THE RECORDS

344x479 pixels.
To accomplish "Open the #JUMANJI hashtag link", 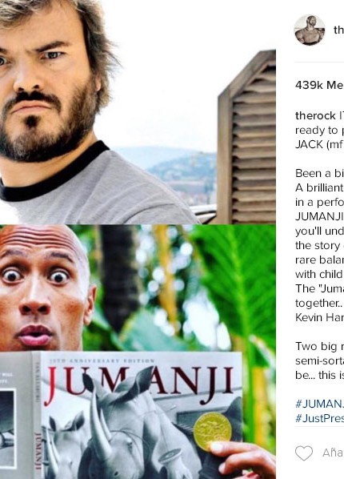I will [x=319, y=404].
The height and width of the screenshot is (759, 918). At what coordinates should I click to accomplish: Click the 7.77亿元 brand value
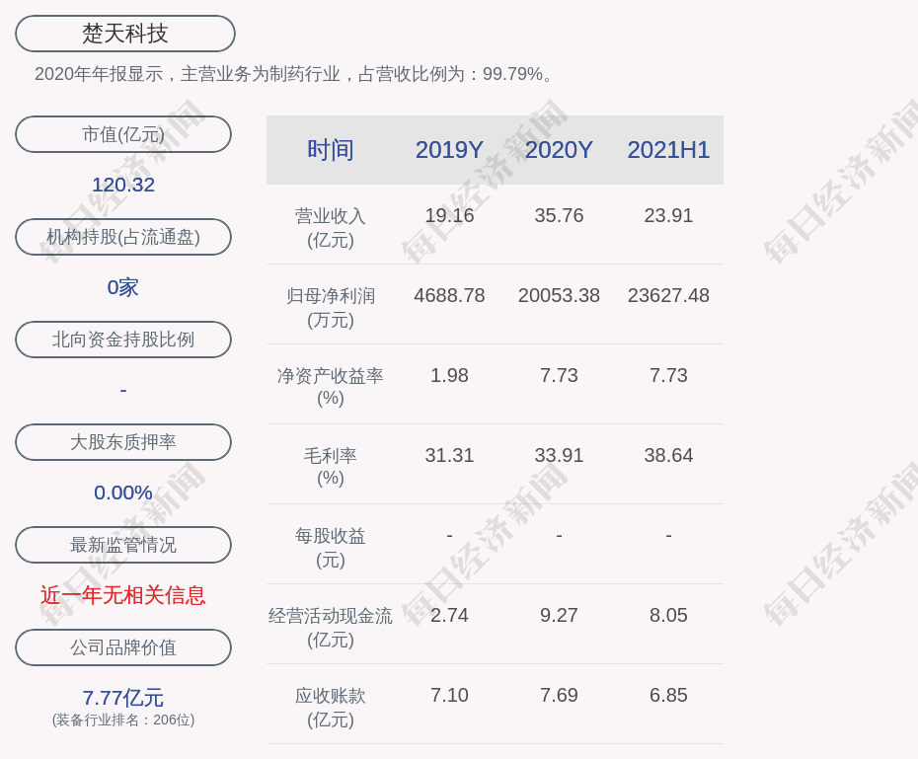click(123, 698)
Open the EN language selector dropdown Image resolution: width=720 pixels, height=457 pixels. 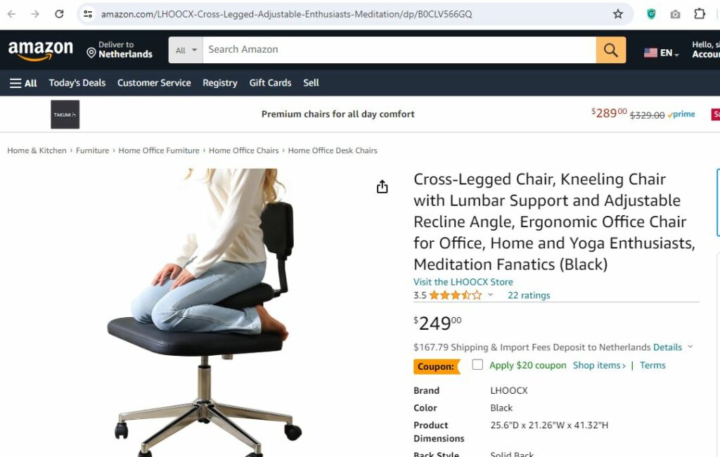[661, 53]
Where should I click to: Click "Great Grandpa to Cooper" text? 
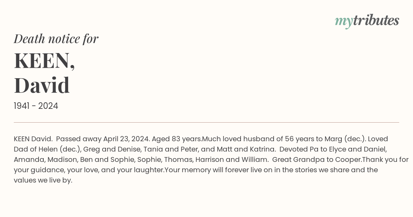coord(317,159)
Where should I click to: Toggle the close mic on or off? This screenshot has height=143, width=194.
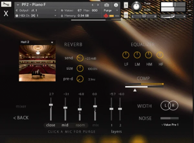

PROBLEM
Rewrite the listing from the line containing "Where should I click to: Click" through the end, replacing "mic" with "microphone" and changing nothing else. Omit the pictures.

SOLUTION BELOW
Where should I click to: Click "Great Grandpa to Cooper" text? 
coord(317,159)
Where should I click to: Toggle the close microphone on or off? This screenshot has height=143, width=194.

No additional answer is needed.